Source : Gouvernement (questionnaire budgétaire).

L’externalisation d’un certain nombre de tâches administratives liées à la gestion des visas est la solution choisie par la France (comme par les autres pays) pour faire face à une demande croissante, de surcroît marquée par une forte saisonnalité (avec des pics d’activité saisonniers), dans un contexte de maîtrise budgétaire, de plafonnement des emplois publics et cependant d’alourdissement de la charge de travail du fait d’exigences procédurales accrues : le recueil des données biométriques, l’obligation de motiver les refus…

Elle est censée permettre un meilleur accueil des demandeurs : les prestataires emploient un personnel nombreux (près de 1 200 personnes dans le monde pour l’activité « visas » opérée pour le compte de notre pays), mettent en place des locaux adaptés, permettent l’ouverture de centres d’accueil du public dans des villes dépourvues de consulat français… En contrepartie, ce service est pris en charge par les demandeurs, accroissant le coût des visas (la rémunération du prestataire s’ajoute aux droits de visa).

À cet égard, on observe que l’activité « visas » est une activité de plus en plus « rentable » pour l’État, en ce sens qu’elle est plus qu’autofinancée :

– la ligne de recettes non fiscales du budget général « Produits des chancelleries diplomatiques et consulaires », qui est essentiellement (3) alimentée par les droits de visa, voit son rendement augmenter très rapidement, parallèlement à la croissance du nombre de visas délivrés. Ce rendement, qui a été de 180 millions d’euros en 2014, atteindrait 209 millions en 2015 et 230 millions en 2016 selon les estimations des documents budgétaires (4;

– dans le même temps, le coût administratif de la gestion des visas pour l’État est très inférieur et évolue beaucoup moins vite, grâce à l’externalisation d’une part croissante de la charge de travail. Le coût budgétaire de l’action « Instruction des demandes de visa » est ainsi évalué à 48,1 millions d’euros pour 2015 et 49,6 millions pour 2016…

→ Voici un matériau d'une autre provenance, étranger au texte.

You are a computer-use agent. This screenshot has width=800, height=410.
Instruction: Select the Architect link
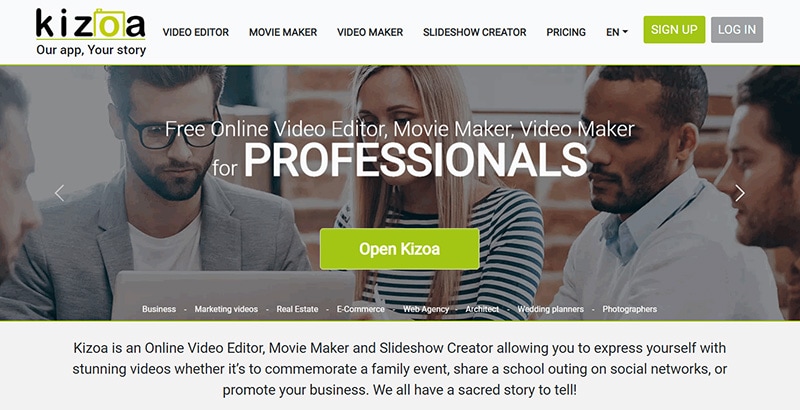(482, 309)
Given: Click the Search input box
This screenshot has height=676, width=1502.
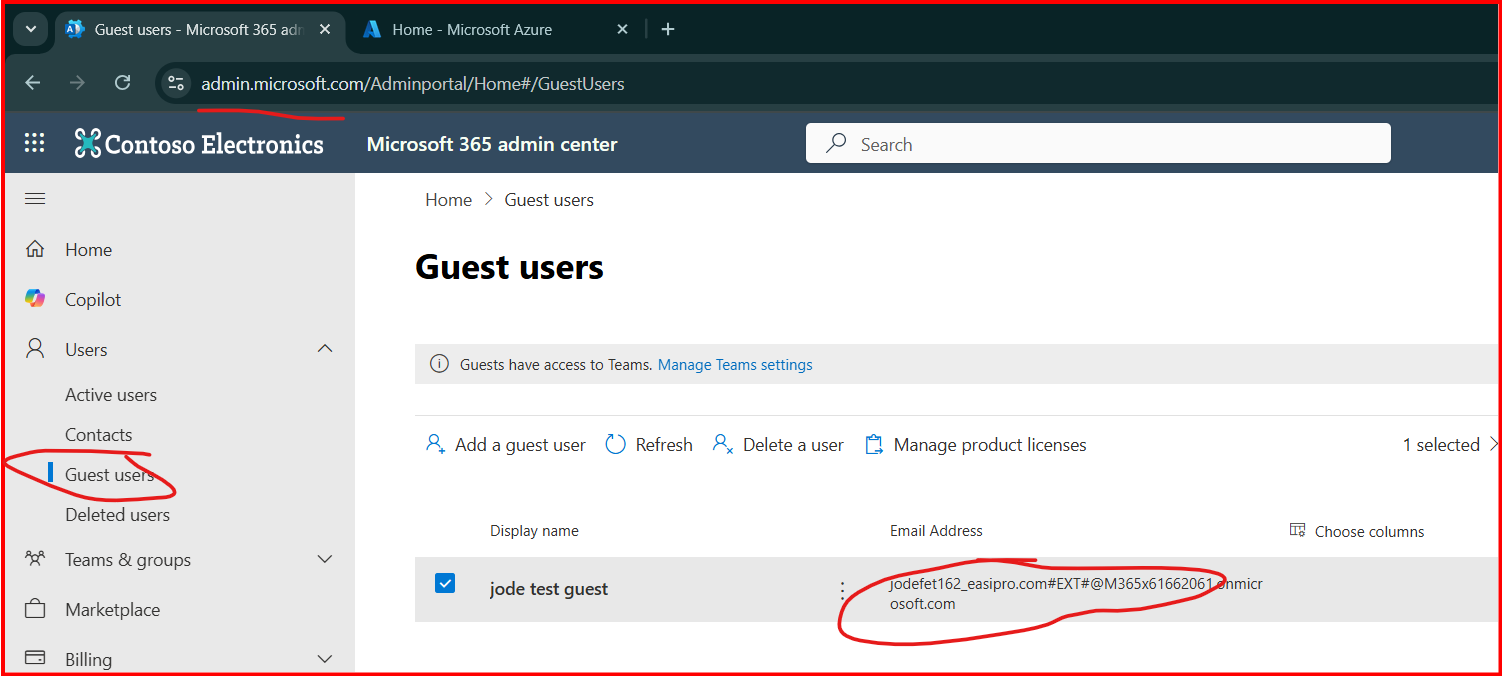Looking at the screenshot, I should pos(1098,144).
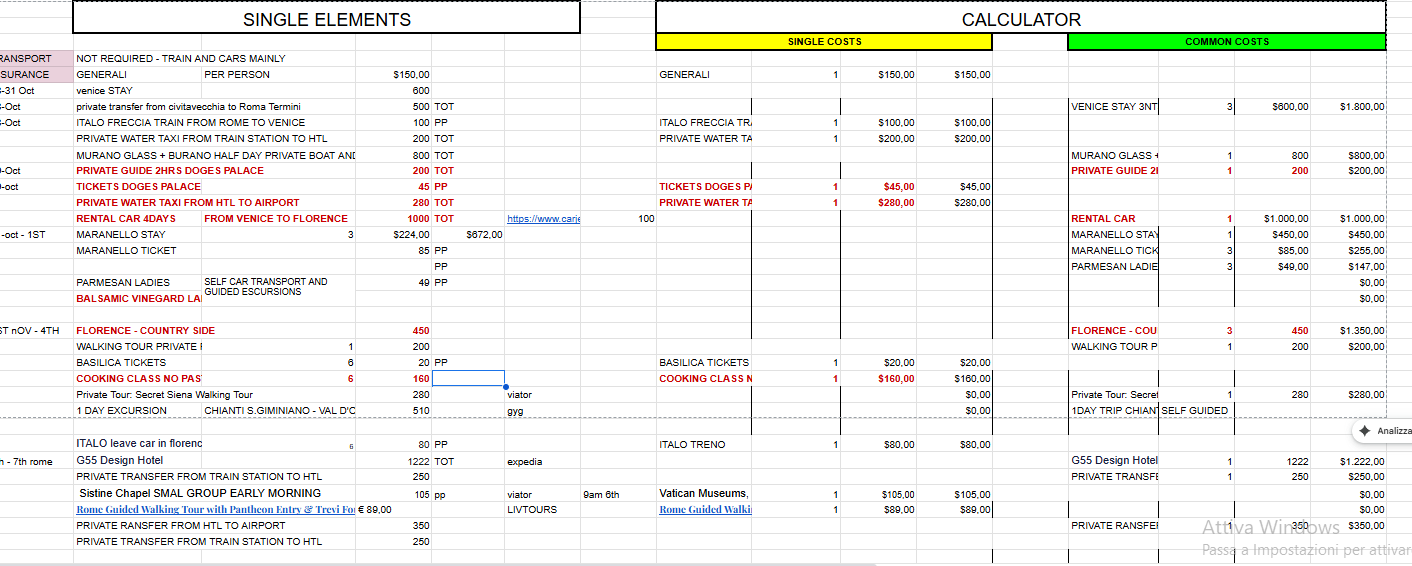Open Rome Guided Walking Tour with Pantheon link
The height and width of the screenshot is (566, 1412).
pyautogui.click(x=214, y=509)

Dans sa forme la plus large, l’externalisation peut couvrir un grand nombre de tâches administratives : prise des rendez-vous par l’intermédiaire d’un centre d’appel, information et réception des demandeurs de visa, collecte des dossiers et vérification de leur caractère complet, saisie des données alphanumériques, recueil des données biométriques, perception des droits de visa, information des demandeurs sur l’état d’avancement de leur dossier, restitution des passeports...

Actuellement, l’externalisation peut prendre deux formes différentes :

– soit elle concerne seulement la prise de rendez-vous (c’est le cas dans 31 services consulaires) ;

– soit elle comprend l’ensemble des tâches d’accueil du public et de recueil des dossiers et, si besoin est, des données biométriques – un dispositif spécifique, dit « BIONET », a été conçu à cette fin, expérimenté à partir de 2011 dans quelques postes, puis généralisé depuis 2013. Il existe actuellement 36 centres externalisés équipés des systèmes de recueil BIONET et 161 stations BIONET déployées.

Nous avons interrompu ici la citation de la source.